Unlike Rahm, who retains strong ties to both Barack Obama and the Clintons, Axelrod’s loyalties were strictly to the Obamas. Todd notes that Axelrod (and press secretary Robert Gibbs, another hyper-Obama-loyalist) opposed the selection of Hillary Clinton as Secretary of State. When Obama’s senior advisors, including Axelrod, made a pilgrimage to Harlem to meet with Bill Clinton and try to salve some of the primary campaign wounds, an unidentified person in the room told Todd that Bill Clinton obviously "was uncomfortable with [Axelrod’s] presence…. Clinton wouldn’t even make eye contact with Axelrod."

And then there’s Valerie Jarrett. Getting on Jarrett’s bad side, not bothering to hide his disdain for her abilities, Todd writes, was not a smart move for Rahm. Jarrett was the "first friend…the one person who knew Obama before he was Obama…" Todd notes that Axelrod also didn’t think "well" of Jarrett and had "run- ins" with her but could "hide his annoyance better than Rahm or…Robert Gibbs." Both Gibbs and Emanuel, Todd reports, believed that Jarrett failed at one of her assigned responsibilities—"building relationships with the business community…They didn’t get why she didn’t pay a price." (The answer, as many other writers, including this one, have noted before is that Valerie and Michelle are close friends, and the President didn’t dare cross Michelle; from the start of their marriage, she wanted her husband to make big bucks at a law firm and not pursue the seemingly impossible goal of becoming president.)
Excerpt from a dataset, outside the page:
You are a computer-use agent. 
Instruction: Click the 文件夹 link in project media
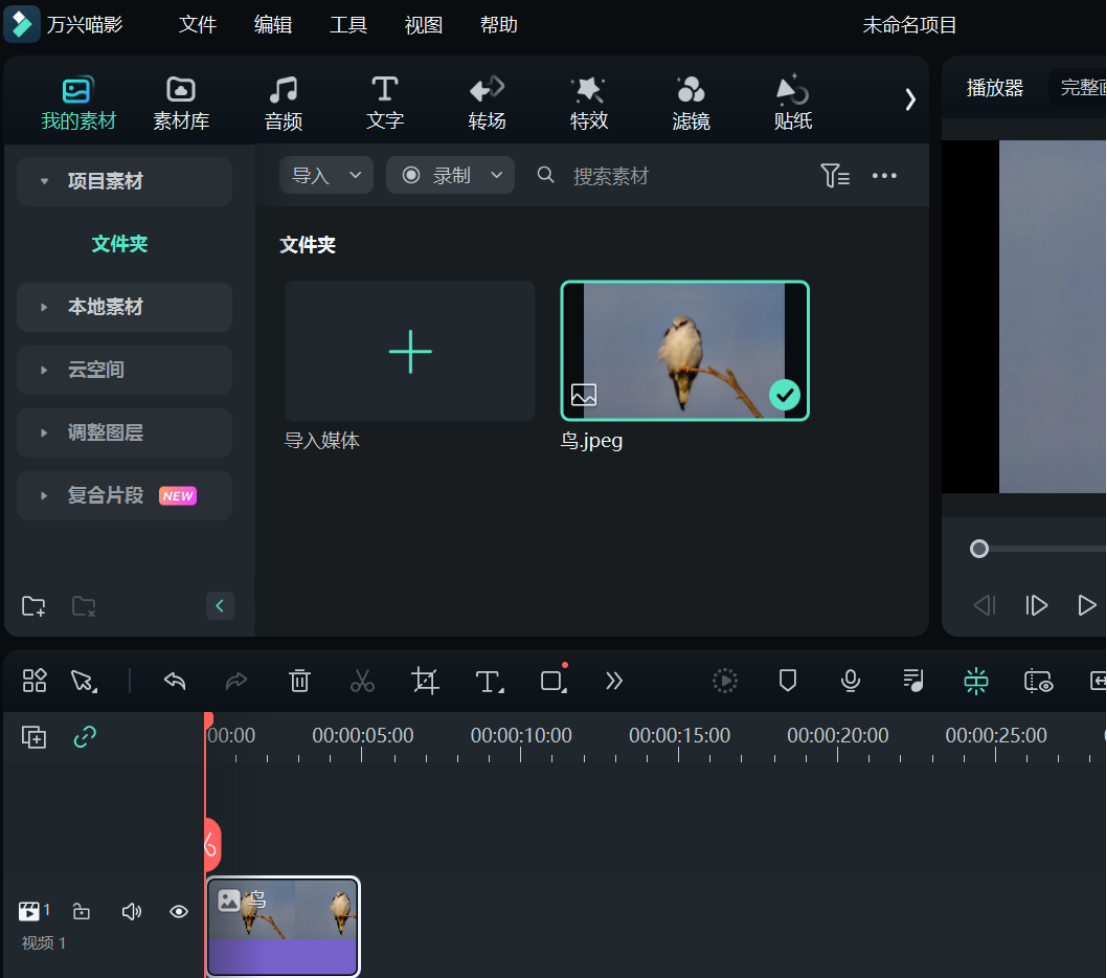119,243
It was Axelrod and Emanuel, Todd writes, who pushed for Bill Daley to take Rahm’s place as COS. But "almost from beginning, Daley proved a poor fit." Obama and Rahm weren’t close personally, but they shared enough to form a bond. Daley and Obama did not know each other in any depth and, Todd writes, "the two had little real rapport." Also Daley was skeptical from the get-go that he would succeed as COS because he inherited his staff—he was allowed to bring only one person with him—and "wondered just how much power he would have over a staff someone else had built." The staff, especially the younger people, were miffed that Daley canceled the regular 8:30 morning meeting that gave junior staffers an opportunity to learn and to show their stuff. They found Daley "cold and corporate." Outside the White House, Daley’s relations with top democrats such as Nancy Pelosi and Harry Reid were almost as toxic as his relations with Republicans—Speaker John Boehner, for instance. In other words, Daley didn’t have much to offer the President and the President didn’t have much to offer Daley.

The two men had an understanding that Daley would stay as COS through the 2012 reelection; Daley left having served barely a year when, in the summer of 2011, "it became clear that he wouldn’t have a major role in crafting the campaign…"

Last September President Obama gave Todd a sit-down interview for his debut as Meet the Press moderator. (That was the one and only time that Todd topped the ratings.) There probably won’t be a sequel any time soon. Obama Inc. is reportedly not happy with the CEO’s portrayal in The Stranger. No one in the Obama camp could be happy with the cover photo, which shows a slouching, downcast, peeved—his expression suggests acid reflux—President. While that guy makes many appearances in the book, so does the highly intelligent, articulate man who managed against some steep odds to rise from an unmemorable, short stay in the U.S. Senate to win the nation’s office not once, but twice.